LGDH DENUNCIA QUE NOS ANOS 2020 A 2022 FORAM COMETIDOS ATOS DE TERRORIMOS DE ESTADO
A Liga Guineense dos Direitos Humanos (LGDH) qualifica os ato de ataque e espancamento dos anos 2020 a 2022 no país contra as vozes discordantes do então regime, como um ato de terrorismo de Estado.
As apreciações da organização que defende os direitos humanos no país foram feitas hoje, no ato de apresentação de imagens das pessoas vítimas de raptos e espancamentos, durante os anos 2020 a 2022 no quadro das celebrações da Quinzena dos Direitos Humanos.
Bubacar Turé, presidente da Liga Guineense dos Direitos Humanos, afirma que estes acontecimentos estavam enquadrados numa estratégia de intimidação e de silenciamento para impedir a população, a se escrutinar as atuações ilegais no país.
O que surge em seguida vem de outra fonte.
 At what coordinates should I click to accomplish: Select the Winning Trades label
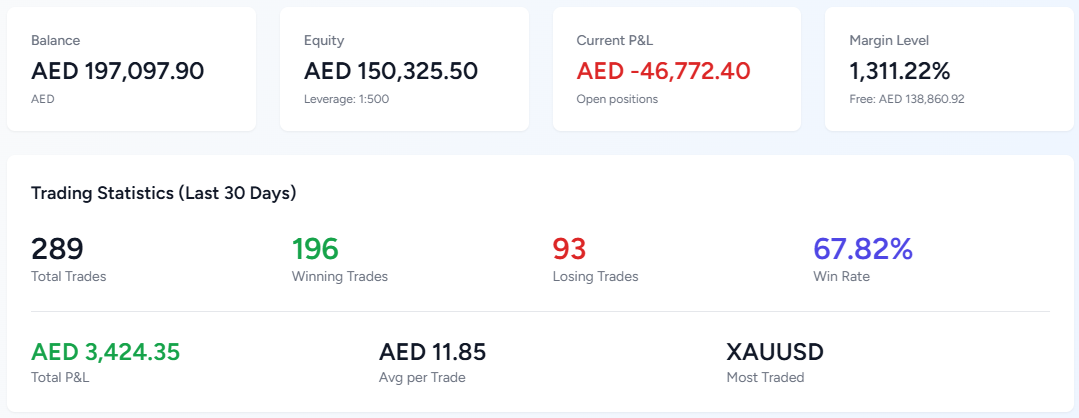pos(339,276)
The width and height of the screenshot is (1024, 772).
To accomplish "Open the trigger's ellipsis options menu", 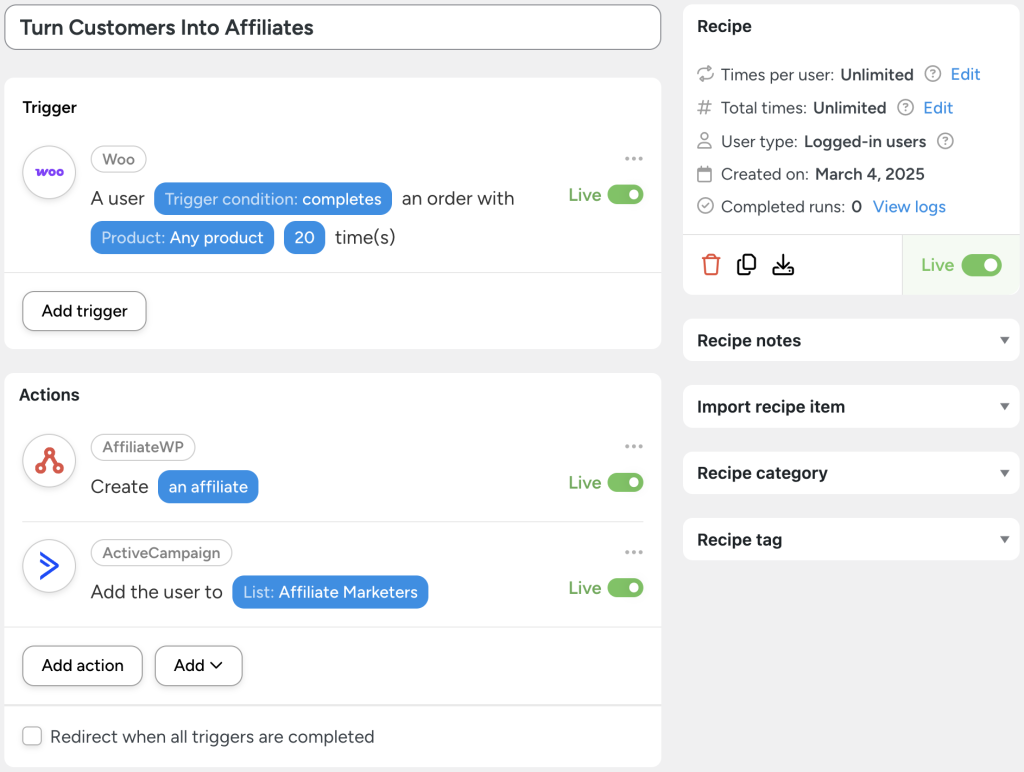I will pos(634,157).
“Foram uns raptos brutalmente espancados, outros detidos arbitrariamente outros baleados, foram acontecimentos triste que alguns anos atrás eram impensáveis que aconteceram na Guiné-Bissau porque nós cidadãos comuns pensávamos que o país não ia chegar a este ponto”, disse o presidente da Bubacar Turé Presidente da Liga
A Liga dos Direitos Humanos se compromete ainda, a não facilitar a vida dos violadores dos Direitos Humanos no país.
“Nós queremos deixar claro que nós continuaremos a incomodar, continuaremos a não facilitar a vida dos violadores dos direitos humanos, continuaremos a denunciar aqueles que o quadro de consolidação de autoritarismo e de ditadura na Guiné-Bissau tendem a confinar os direitos e liberdades fundamentais dos cidadãos”, adverte o presidente da Liga Guineense dos Direitos Humanos
Por sua vez, a presidente da Associação pela Cooperação entre o Povo (ACEP), Fátima Proença disse que tencionam construir estratégias para a divulgação da violação dos Direitos Humanos no país.
Durante os anos de 2020 a 2022 foram denunciados atos de espancamento contra políticos, analistas políticos, deputados da nação e ativistas discordantes do então regime. Os agressores ainda estão por identificar.